> **CONSEGNA**: Trascrivi senza modifiche il tratto dell'intervista a Giuseppe De Filippi che va da "Come e quando" fino a "dei giornalisti?".

Telegiornaliste
anno III N. 5 (83) del 5 febbraio 2007
Giuseppe De Filippi, il professore del Tg5
di Nicola Pistoia
Giuseppe De Filippi,
nato a Roma nel 1964, è giornalista economico, specializzato in temi e problemi
finanziari europei ed internazionali. Esperto di tecnica e linguaggio
televisivo, ricopre anche il ruolo di docente di informazione e politica
economica alla Scuola Superiore della Pubblica Amministrazione. Dal 2000 è
caporedattore del
Tg5
e consulente editoriale di Class Cnbc.
Come e quando è nata questa passione per il giornalismo?
«Da piccolo. Mi divertiva andare a vedere le cose che
succedevano e raccontarle. Come molti colleghi mi sono industriato a fare un
giornaletto a scuola. Alle medie avevo il mio bel ciclostile a casa e, a forza
di inchiostro, stampavo assieme a un amico quattro fogli A4 con una specie di
settimanale. Diffusione massima una ventina di copie: ma molto divertimento».
Cosa pensi del giornalismo italiano e in particolar modo
dei giornalisti?
«I giornalisti italiani, come tutti, sono vittime di
pensieri ricevuti e di luoghi comuni. A volte reagiscono, reagiamo, tutti allo
stesso modo in base alle stesse sollecitazioni. Tecnicamente trovo che i
giornali e i telegiornali italiani siano fatti bene. E' la parte analitica che
mi sembra debole. Ma forse, più che ai giornalisti, ci si dovrebbe rivolgere
agli editori. Spesso è la proprietà dei giornali a non volere analisi o a
tentare di orientarle in modo smaccato».
L'avvento del digitale terrestre influenzerà
positivamente o negativamente l'informazione?
«Il digitale e tutte le tecnologie che potenziano l'invio e
la ricezione dei canali televisivi ovviamente aumentano l'offerta informativa.
E' che la domanda mi sembra rigida. In altre parole: riusciremmo in Italia, con
le dimensioni del mercato dell'informazione in Italia, a coprire le spese di
canali fatti solo di notizie? Come vedete, anche in internet, a funzionare
abbastanza bene sono i siti di news legati a grandi quotidiani o a editori
televisivi. Perchè hanno economie di scala, sia nella produzione delle news sia
nel ritorno pubblicitario».

> **SEZIONE DATI**:
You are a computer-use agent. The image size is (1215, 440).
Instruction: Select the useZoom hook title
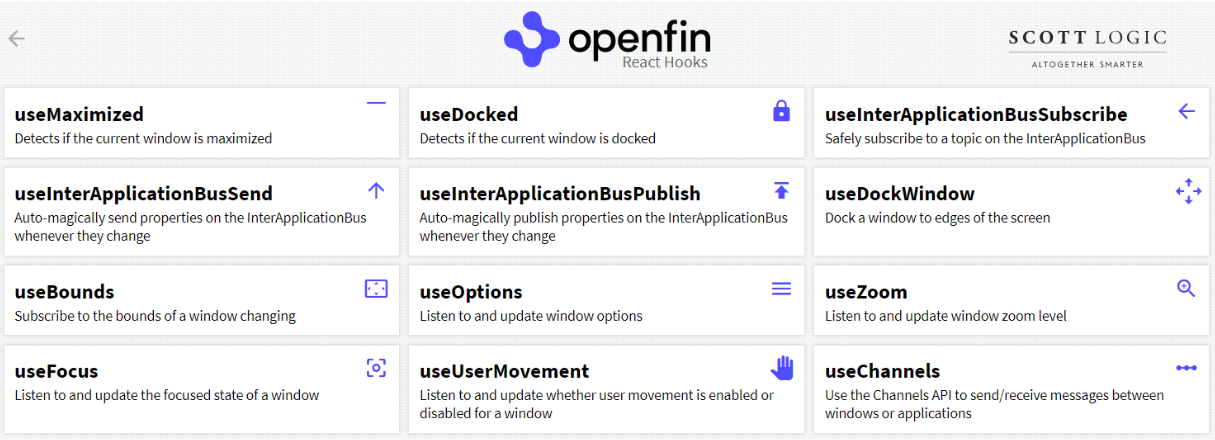[866, 292]
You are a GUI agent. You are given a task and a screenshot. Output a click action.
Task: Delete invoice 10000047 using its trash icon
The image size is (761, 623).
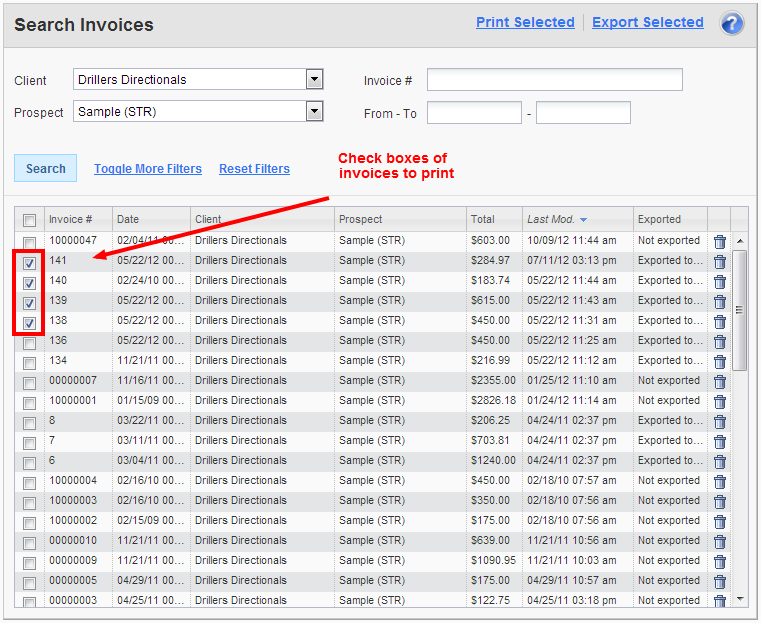point(720,241)
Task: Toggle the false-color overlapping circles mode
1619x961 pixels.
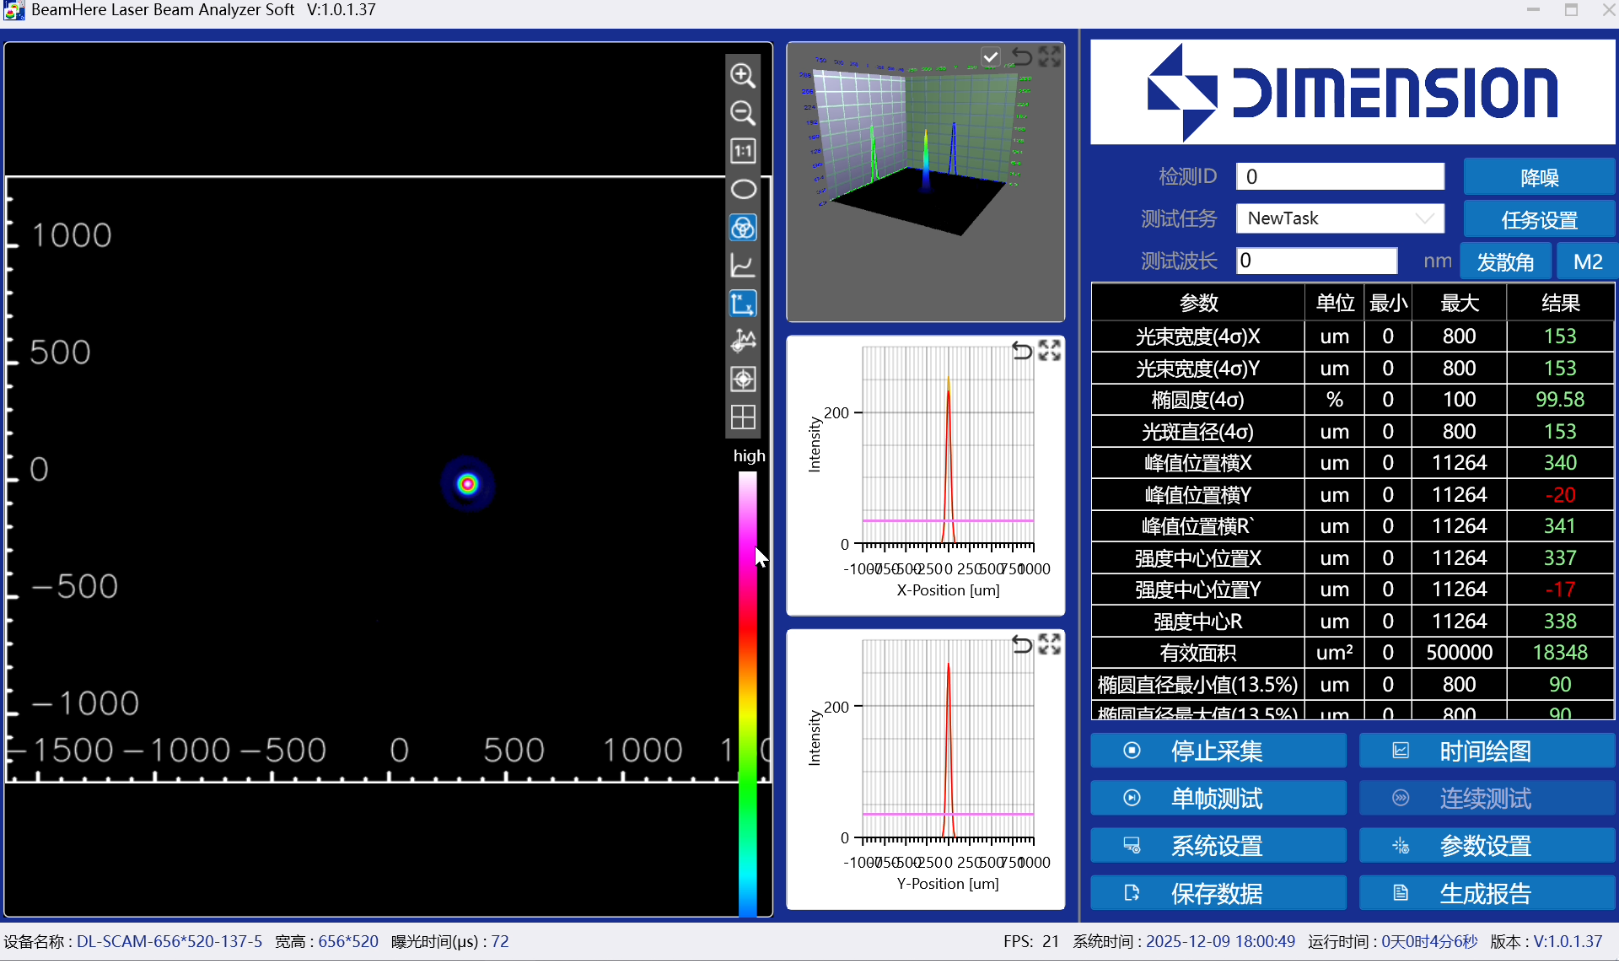Action: [742, 227]
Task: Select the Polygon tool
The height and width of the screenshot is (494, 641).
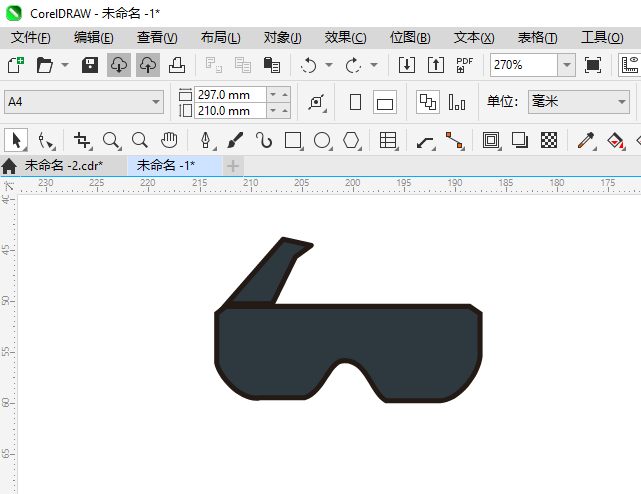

> **SVOLGIMENTO**:
Come e quando è nata questa passione per il giornalismo?
«Da piccolo. Mi divertiva andare a vedere le cose che
succedevano e raccontarle. Come molti colleghi mi sono industriato a fare un
giornaletto a scuola. Alle medie avevo il mio bel ciclostile a casa e, a forza
di inchiostro, stampavo assieme a un amico quattro fogli A4 con una specie di
settimanale. Diffusione massima una ventina di copie: ma molto divertimento».
Cosa pensi del giornalismo italiano e in particolar modo
dei giornalisti?